I've been feeling sort of down in the past few days. Maybe it has something to do with my telling my parents already about my trip to Mindanao.
I don't feel much support from people around me about what I'm going to do. Heck, I don't feel much support from myself right now. I feel like I'm trying to swim upriver, you know?
Did you feel that way, I mean, when you came into this world? Did being God make life easier for you, or did it make it harder?
I'm not planning to save the world or anything. I'm not even sure what exactly I'm doing. I just feel that I need to go away. Something just seems so wrong here. Something seems so wrong with my life.

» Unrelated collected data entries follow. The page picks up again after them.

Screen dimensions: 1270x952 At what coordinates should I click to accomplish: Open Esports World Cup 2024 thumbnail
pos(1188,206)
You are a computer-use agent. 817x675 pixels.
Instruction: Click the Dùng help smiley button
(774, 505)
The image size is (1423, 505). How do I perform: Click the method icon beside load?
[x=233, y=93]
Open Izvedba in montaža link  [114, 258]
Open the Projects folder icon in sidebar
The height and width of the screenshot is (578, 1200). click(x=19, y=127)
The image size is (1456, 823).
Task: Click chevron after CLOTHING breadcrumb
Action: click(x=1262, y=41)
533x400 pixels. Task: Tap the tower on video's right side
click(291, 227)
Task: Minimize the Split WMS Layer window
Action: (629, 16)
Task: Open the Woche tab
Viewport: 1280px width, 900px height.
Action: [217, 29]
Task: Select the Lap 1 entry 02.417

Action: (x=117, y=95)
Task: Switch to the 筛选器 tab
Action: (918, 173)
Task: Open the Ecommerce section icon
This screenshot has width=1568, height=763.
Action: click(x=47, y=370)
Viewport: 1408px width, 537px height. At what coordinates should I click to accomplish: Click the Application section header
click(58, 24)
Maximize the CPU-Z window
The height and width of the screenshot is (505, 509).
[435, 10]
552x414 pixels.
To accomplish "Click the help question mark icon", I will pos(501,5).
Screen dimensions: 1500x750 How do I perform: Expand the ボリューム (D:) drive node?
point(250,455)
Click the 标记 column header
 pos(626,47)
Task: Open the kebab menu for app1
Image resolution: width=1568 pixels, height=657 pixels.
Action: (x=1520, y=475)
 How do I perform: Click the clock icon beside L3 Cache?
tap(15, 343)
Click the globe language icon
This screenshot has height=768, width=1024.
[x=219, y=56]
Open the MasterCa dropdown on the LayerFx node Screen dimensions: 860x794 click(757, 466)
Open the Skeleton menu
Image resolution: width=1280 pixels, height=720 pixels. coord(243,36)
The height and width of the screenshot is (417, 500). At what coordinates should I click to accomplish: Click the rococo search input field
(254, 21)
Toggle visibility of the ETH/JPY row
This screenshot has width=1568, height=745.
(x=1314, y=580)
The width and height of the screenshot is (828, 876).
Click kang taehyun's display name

Did you ever feel this way, or were you always content and fulfilled with your life? What really made your life different from the rest of us?
I guess I just want to know how you handled life. How you handled the pressure. How you handled criticism (Heck, I want to ask you how you handled criticism from your parents, but, I don't think your parents ever criticized you). How did you know what you wanted to do with your life? Were you ever afraid?
I really just want to know --- how human were you? Don't give me those Theology teacher answers though. Give me an answer I can understand.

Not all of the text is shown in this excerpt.